*REQUIRED WORK:*
#1 Copy the passage on yttrium-90 word for word, from "Nuclide data" up to and including "of the element).".
#2 Write a continuation of the yttrium-90 text that picks up after its final sentence.

*SOURCE TEXT:*
'''
Yttrium-90

General
- Symbol: ^{90}Y
- Names: yttrium-90
- Protons (Z): 39
- Neutrons (N): 51

Nuclide data
- Half-life (t_{1/2}): 64.05±0.05 h

= Yttrium-90 =

Radioactive isotope of yttrium

Yttrium-90 is a radioactive isotope of yttrium. Yttrium-90 has found a wide range of uses in radiation therapy to treat some forms of cancer. It is sometimes called radioyttrium (as might be other radioisotopes of the element).

==Decay==
 undergoes β^{−} decay to zirconium-90 with a half-life of 64.05 hours and a decay energy of 2.28 MeV with an average beta energy of 0.9336 MeV. Although it decays to the 1.7 MeV excited 0^{+} state of ^{90}Zr with frequency more than 0.01%, emission of a gamma ray is forbidden and the normal decay of that state is internal conversion; the alternative of pair production has been the subject of study for potential use, despite its rarity. The useful photons emitted through this isotope's decay are instead bremsstrahlung X-rays.

==Production==
Yttrium-90 is produced by the nuclear decay of strontium-90 which has a half-life of nearly 29 years and is a fission product of uranium used in nuclear reactors. As the strontium-90 decays, chemical high-purity separation is used to isolate the yttrium-90 before precipitation. Yttrium-90 is also directly produced by neutron activation of natural yttrium (^{89}Y) targets in a nuclear research reactor.

== Medical application ==
^{90}Y plays a significant role in the treatment of hepatocellular carcinoma (HCC), leukemia, and lymphoma, although it has the potential to treat a range of tumors. Trans-arterial radioembolization is a procedure performed by interventional radiologists, in which ^{90}Y microspheres are injected into the arteries supplying the tumor. The microspheres come in two forms: resin, in which ^{90}Y is bound to the surface, and glass, in which ^{90}Y is directly incorporated into the microsphere during production. Once injected, the microspheres become lodged in blood vessels surrounding the tumor and the resulting radiation damages the nearby tissue. The distribution of the microspheres is dependent on several factors, including catheter tip positioning, distance to branching vessels, rate of injection, properties of particles, like size and density, and variability in tumor perfusion. Radioembolization with ^{90}Y significantly prolongs time-to-progression (TTP) of HCC, has a tolerable adverse event profile, and improves patient quality of life more than do similar therapies. ^{90}Y has also found uses in tumor diagnosis by imaging the Bremsstrahlung radiation released by the microspheres. Positron emission tomography after radioembolization is also possible.
'''
*INFORMATION GIVEN:*
'''
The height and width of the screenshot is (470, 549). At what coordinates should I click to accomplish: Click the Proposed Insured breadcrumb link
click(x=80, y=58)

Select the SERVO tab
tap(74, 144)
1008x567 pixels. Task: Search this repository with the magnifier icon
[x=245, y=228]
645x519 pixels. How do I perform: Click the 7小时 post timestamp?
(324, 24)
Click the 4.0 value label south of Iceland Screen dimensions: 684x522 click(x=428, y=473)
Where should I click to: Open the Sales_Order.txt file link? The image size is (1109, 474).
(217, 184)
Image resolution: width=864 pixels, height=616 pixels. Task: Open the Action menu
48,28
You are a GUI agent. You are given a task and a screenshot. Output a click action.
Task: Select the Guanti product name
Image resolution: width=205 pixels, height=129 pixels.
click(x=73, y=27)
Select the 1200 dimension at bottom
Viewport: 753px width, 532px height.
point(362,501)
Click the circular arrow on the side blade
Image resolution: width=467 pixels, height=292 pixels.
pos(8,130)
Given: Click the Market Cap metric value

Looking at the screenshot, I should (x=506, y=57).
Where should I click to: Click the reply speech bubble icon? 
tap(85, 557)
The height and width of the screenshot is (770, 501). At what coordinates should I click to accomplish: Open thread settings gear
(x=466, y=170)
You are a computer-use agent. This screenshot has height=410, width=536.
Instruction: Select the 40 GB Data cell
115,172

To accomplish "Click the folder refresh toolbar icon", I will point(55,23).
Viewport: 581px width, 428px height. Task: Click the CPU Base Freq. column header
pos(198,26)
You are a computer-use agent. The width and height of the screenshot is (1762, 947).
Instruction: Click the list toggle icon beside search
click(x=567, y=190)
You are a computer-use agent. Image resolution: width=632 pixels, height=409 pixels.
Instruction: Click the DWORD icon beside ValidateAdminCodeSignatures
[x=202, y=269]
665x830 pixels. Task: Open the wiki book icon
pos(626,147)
'''
*RESULTS OF THE EXERCISE:*
#1
Nuclide data
- Half-life (t_{1/2}): 64.05±0.05 h

= Yttrium-90 =

Radioactive isotope of yttrium

Yttrium-90 is a radioactive isotope of yttrium. Yttrium-90 has found a wide range of uses in radiation therapy to treat some forms of cancer. It is sometimes called radioyttrium (as might be other radioisotopes of the element).

#2
==Post-treatment imaging==

Following treatment with ^{90}Y, imaging is performed to evaluate ^{90}Y delivery and absorption to evaluate coverage of target regions and involvement of normal tissue. This is typically performed using Bremsstrahlung imaging with single-photon emission computed tomography CT (SPECT/CT), or using ^{90}Y position imaging with positron emission tomography CT (PET/CT).

===Bremsstrahlung imaging after ^{90}Y therapy===
As ^{90}Y undergoes beta decay, broad spectrum bremsstrahlung radiation is emitted and is detectable with standard gamma cameras or SPECT. These modalities provide information about radioactive uptake of ^{90}Y, however, there is poor spatial information. Consequently, it is challenging to delineate anatomy and thereby evaluate tumor and normal tissue uptake. This led to the development of SPECT/CT, which combines the functional information of SPECT with the spatial information of CT to allow for more accurate ^{90}Y localization.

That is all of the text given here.